CS229 Notes1 Supervised Learning

Part I Linear Regression

Try to train the hypothesis function \(h\).

Letting \(x_0=1\) gives the error term. \[h(x) = \sum_{i=0}^d{\theta_ix_i}=\theta^T x\]

Cost function w.r.t parameter \(\theta\):

\[J(\theta) = \frac12\sum_{i=1}^{n}{(h_\theta(x^{(i)}) - y^{(i)})^2}\]

LMS algorithm

Gradient descent: \[\theta_j := \theta_j - \alpha \frac{\partial}{\partial\theta_j}J(\theta)\]

\(\alpha\) is the learning rate.

Here, \[\frac{\partial}{\partial\theta_j}J(\theta) = (h_\theta(x) - y)x_j\]

For a single training example, the learning rule is LMS(least squared error) a.k.a Widrow-Hoff

\[\theta_j := \theta_j + \alpha (y - h_\theta(x))x_j\]

Into vector level,

\[\theta := \theta + \alpha {(y^{(i)} - h_\theta(x^{(i)}))x^{(i)}}\]

One sample each time, we call this SGD(strochastic gradient descent).

About applying the rule to a training set, - SGD - batch gradient descent

\[\theta := \theta + \alpha \sum_{i=1}^{n}{(y^{(i)} - h_\theta(x^{(i)}))x^{(i)}}\]

SGD vs BGD: Fast / Robust

The normal equations

Matrix derivatives (elementwise)

... ### Least squares revisited (vectorized)

The design matrix \(X\)

\[X = \begin{bmatrix} (x^{(1)})^T\\ (x^{(2)})^T\\...\\(x^{(n)})^T\end{bmatrix} \in \mathbb{R}^{n\times(d+1)}\]

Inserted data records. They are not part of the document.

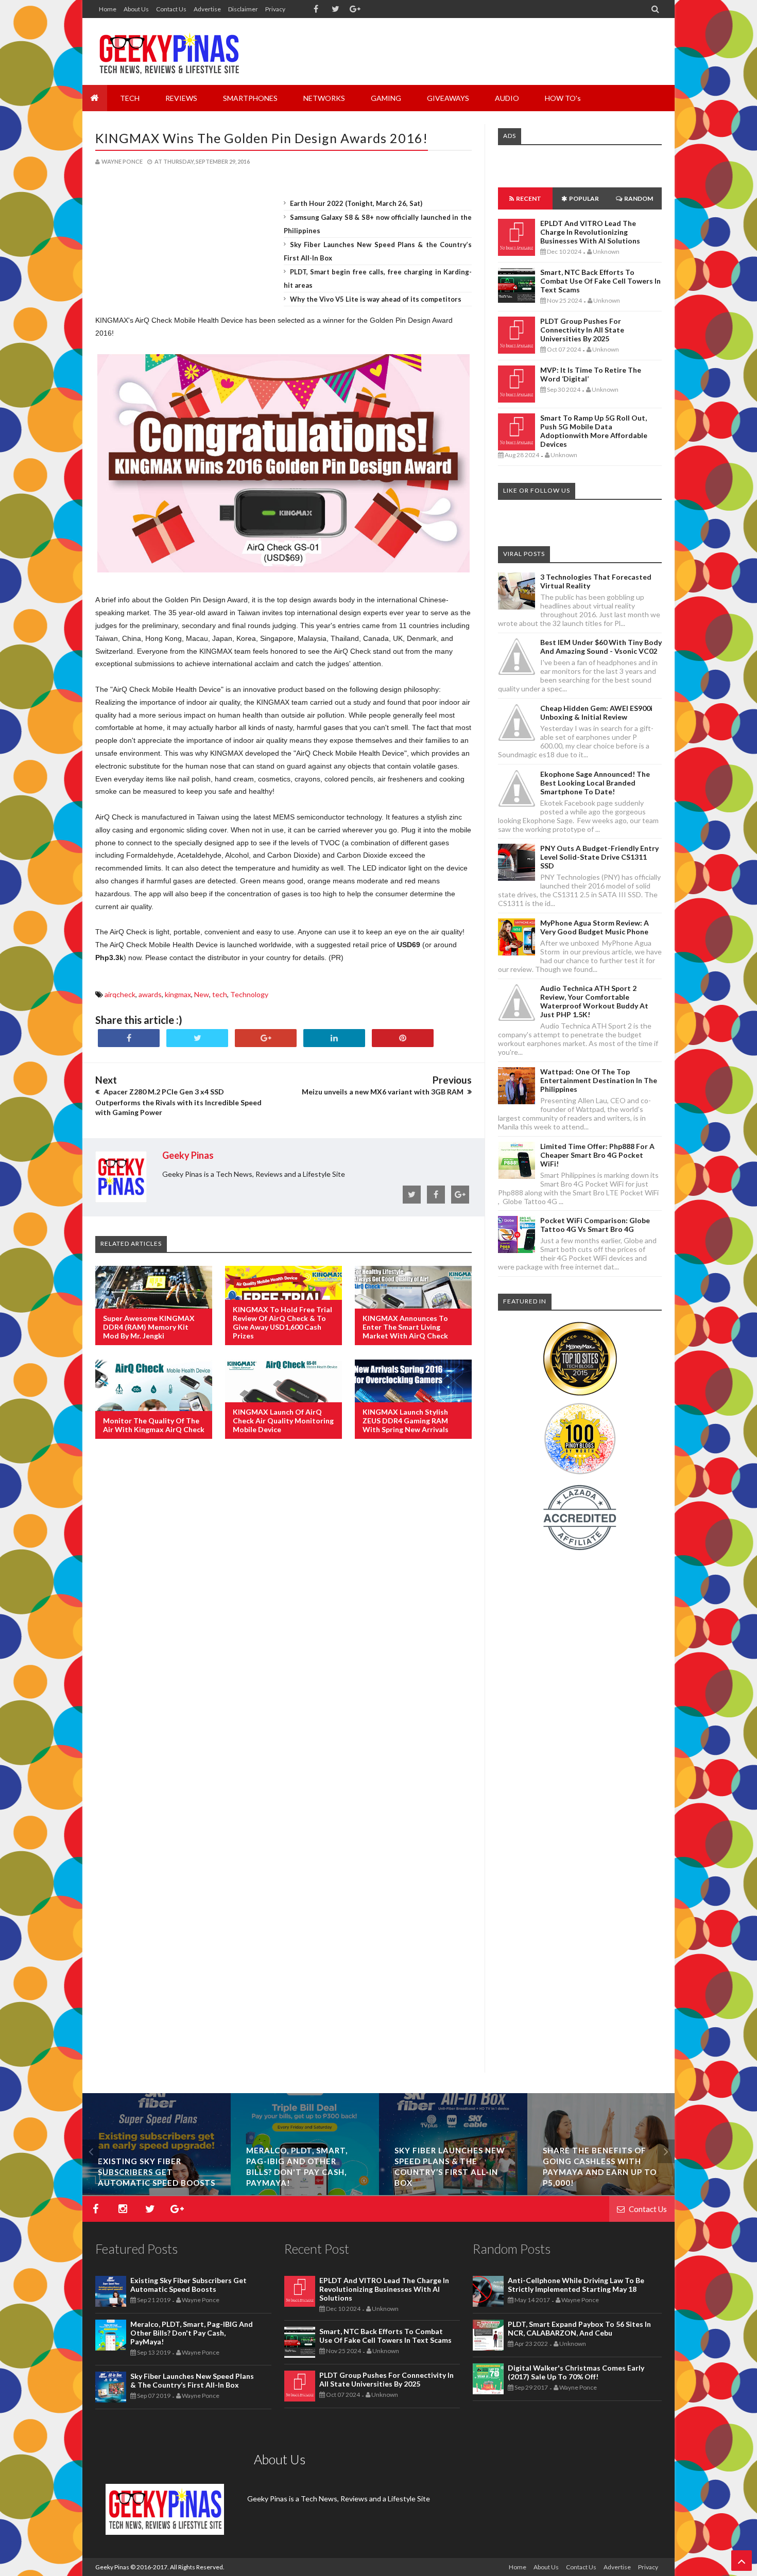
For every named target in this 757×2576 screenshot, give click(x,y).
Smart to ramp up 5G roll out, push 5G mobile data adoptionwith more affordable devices (593, 430)
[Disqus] (283, 1614)
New (201, 994)
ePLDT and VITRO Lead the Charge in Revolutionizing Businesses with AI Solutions (590, 232)
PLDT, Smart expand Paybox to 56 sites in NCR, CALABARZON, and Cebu (579, 2328)
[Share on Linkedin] (334, 1038)
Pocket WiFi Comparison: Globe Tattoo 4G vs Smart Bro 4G (595, 1224)
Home (107, 9)
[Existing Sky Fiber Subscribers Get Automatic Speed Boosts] (156, 2192)
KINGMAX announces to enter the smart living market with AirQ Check (405, 1327)
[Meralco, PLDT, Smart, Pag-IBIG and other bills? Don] (305, 2192)
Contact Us (171, 9)
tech (219, 994)
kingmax (178, 994)
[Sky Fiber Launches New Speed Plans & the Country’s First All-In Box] (453, 2192)
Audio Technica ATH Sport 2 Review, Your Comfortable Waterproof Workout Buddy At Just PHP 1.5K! (594, 1001)
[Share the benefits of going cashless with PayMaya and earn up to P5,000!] (601, 2192)
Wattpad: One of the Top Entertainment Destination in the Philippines (598, 1080)
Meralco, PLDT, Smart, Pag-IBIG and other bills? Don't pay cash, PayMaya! (191, 2333)
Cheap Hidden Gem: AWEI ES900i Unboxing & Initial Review (596, 712)
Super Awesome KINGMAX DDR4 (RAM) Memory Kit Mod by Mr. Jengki (149, 1327)
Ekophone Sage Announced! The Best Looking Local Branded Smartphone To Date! (595, 783)
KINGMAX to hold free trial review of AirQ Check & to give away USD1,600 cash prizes (282, 1322)
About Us (136, 9)
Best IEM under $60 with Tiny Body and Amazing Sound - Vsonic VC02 (601, 646)
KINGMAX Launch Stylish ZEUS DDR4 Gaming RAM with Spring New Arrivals (406, 1420)
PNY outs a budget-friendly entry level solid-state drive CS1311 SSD (599, 857)
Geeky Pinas (112, 2567)
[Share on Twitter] (197, 1038)
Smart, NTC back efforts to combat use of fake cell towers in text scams (600, 281)
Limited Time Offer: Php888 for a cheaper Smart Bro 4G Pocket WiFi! (597, 1155)
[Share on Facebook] (129, 1038)
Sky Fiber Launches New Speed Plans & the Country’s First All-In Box (192, 2380)
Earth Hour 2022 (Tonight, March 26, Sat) (356, 203)
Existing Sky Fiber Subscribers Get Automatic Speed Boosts (156, 2171)
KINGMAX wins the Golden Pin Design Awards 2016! (261, 138)
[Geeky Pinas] (168, 51)
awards (150, 994)
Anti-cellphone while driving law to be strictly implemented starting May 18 (576, 2284)
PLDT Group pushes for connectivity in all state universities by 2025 (582, 330)
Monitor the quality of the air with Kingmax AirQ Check (153, 1425)
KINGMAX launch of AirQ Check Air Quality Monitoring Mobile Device (283, 1420)
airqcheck (120, 994)
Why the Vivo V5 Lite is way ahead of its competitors (375, 299)
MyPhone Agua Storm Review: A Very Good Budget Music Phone (594, 927)
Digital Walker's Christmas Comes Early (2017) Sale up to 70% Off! (576, 2372)
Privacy (275, 9)
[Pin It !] (403, 1038)
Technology (249, 994)
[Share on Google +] (266, 1038)
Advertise (207, 9)
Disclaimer (243, 9)
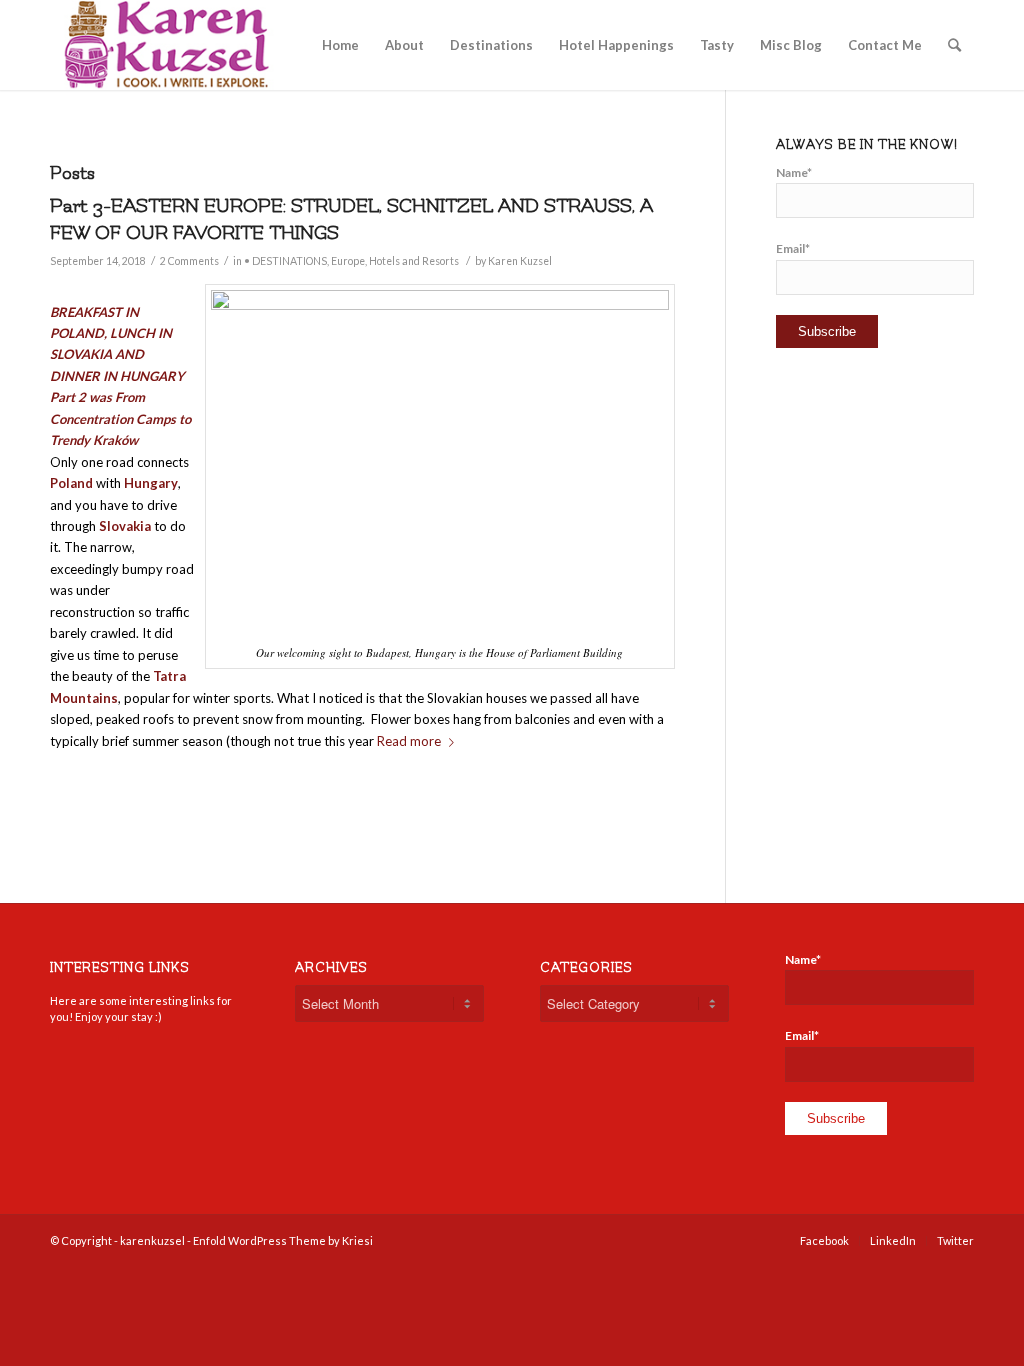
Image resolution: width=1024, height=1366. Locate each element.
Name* (794, 172)
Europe (348, 261)
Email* (793, 248)
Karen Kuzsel (520, 261)
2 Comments (189, 261)
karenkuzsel (152, 1240)
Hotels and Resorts (414, 261)
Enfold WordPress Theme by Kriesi (283, 1240)
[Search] (954, 45)
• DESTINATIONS (285, 261)
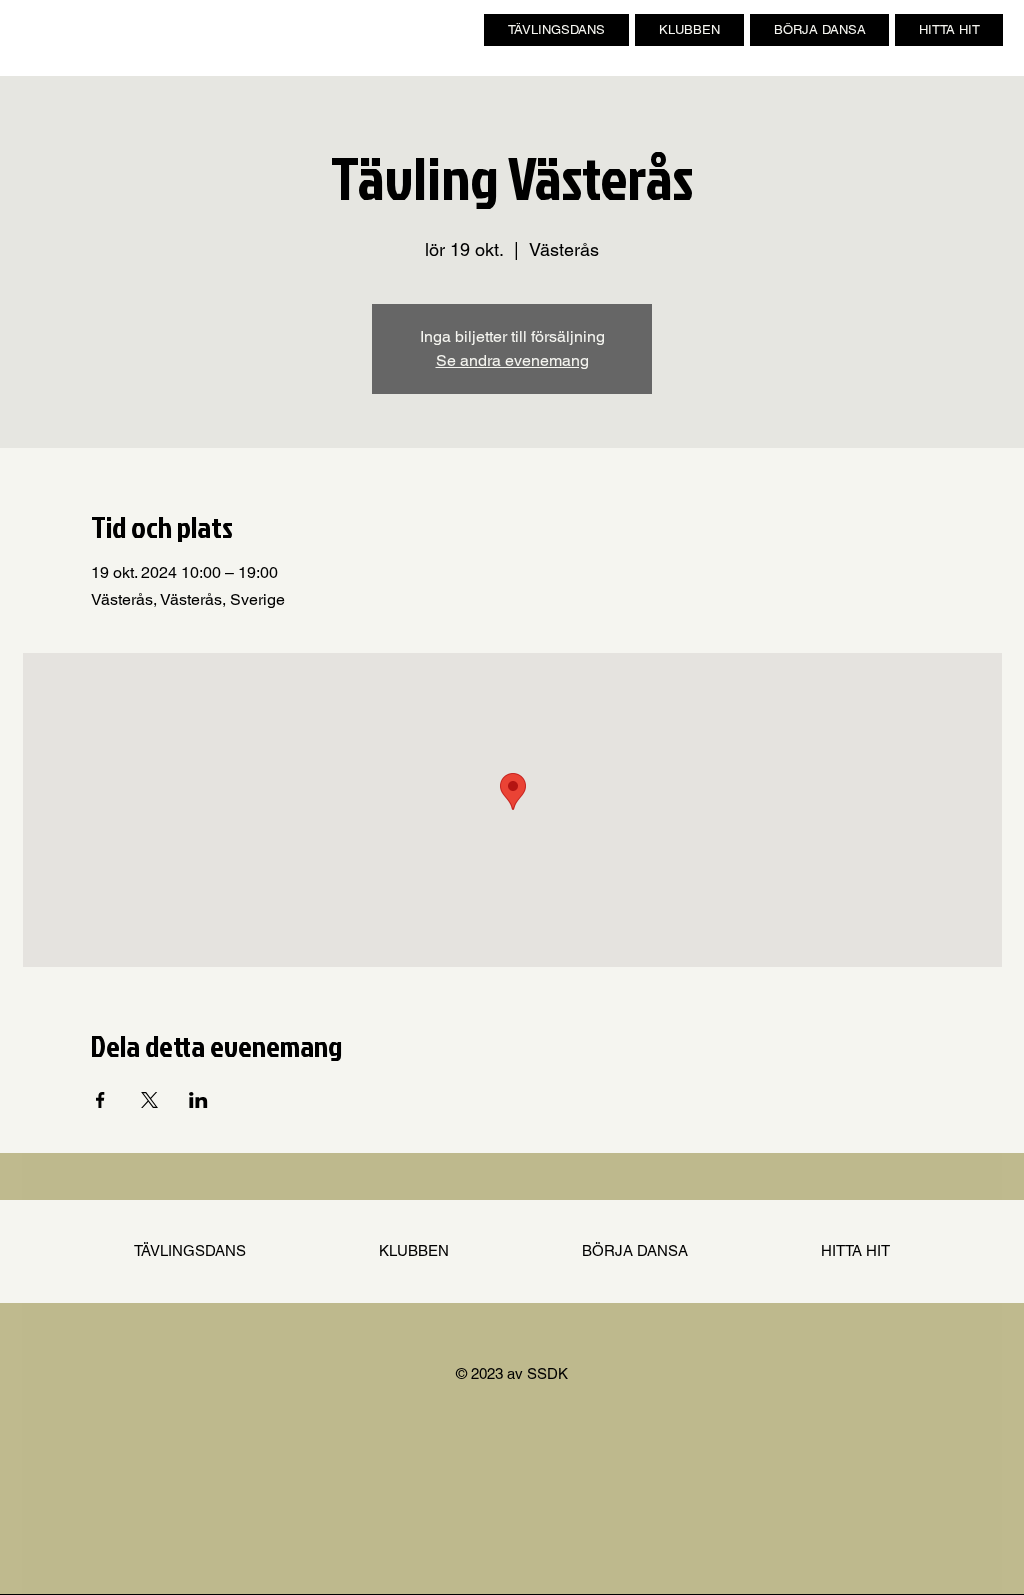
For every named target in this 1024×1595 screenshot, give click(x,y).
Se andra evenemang (512, 360)
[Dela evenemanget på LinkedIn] (198, 1100)
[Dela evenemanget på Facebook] (100, 1100)
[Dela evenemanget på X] (149, 1100)
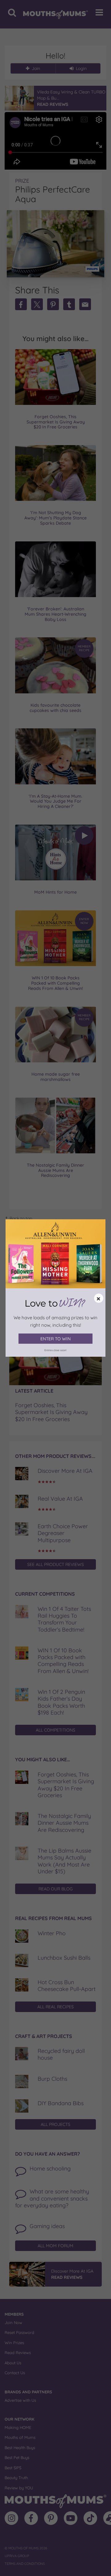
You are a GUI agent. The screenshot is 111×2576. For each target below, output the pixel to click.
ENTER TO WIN (55, 1339)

\[y = \begin{bmatrix} y^{(1)}\\ y^{(2)}\\...\\y^{(n)}\end{bmatrix}\]

\[X\theta - y = \begin{bmatrix} h_\theta(x^{(1)})-y^{(1)}\\ h_\theta(x^{(2)})-y^{(2)}\\...\\h_\theta(x^{(n)})-y^{(n)}\end{bmatrix}\]

\[J(\theta) = \frac12(X\theta-y)^T(X\theta-y)\]

\[\nabla_\theta J(\theta) = X^TX\theta - X^Ty\]

To minimize \(J\), we set its derivatives to zero, and obtain normal equations:

\[X^TX\theta = X^Ty\]

Thus, the value of \(\theta\) that minimizes the \(J(\theta)\) is given in closed form by the equation

\[\theta = (X^TX)^{-1}X^Ty\]

Probablistic interpretation

Assume

\[y^{(i)} = \theta^Tx^{(i)} + \epsilon^{(i)} \]

Assume that the error term \(\epsilon \sim N(0, \sigma^2)\)

The density function of $^{(i)} $ is given by

\[p(\epsilon^{(i)}) = \frac{1}{\sqrt{2\pi}\sigma} e^{-\frac{(\epsilon^{(i)})^2}{2\sigma^2}}\]

Substitute \(\epsilon^{(i)}\) with \(\theta^Tx^{(i)} -y^{(i)}\)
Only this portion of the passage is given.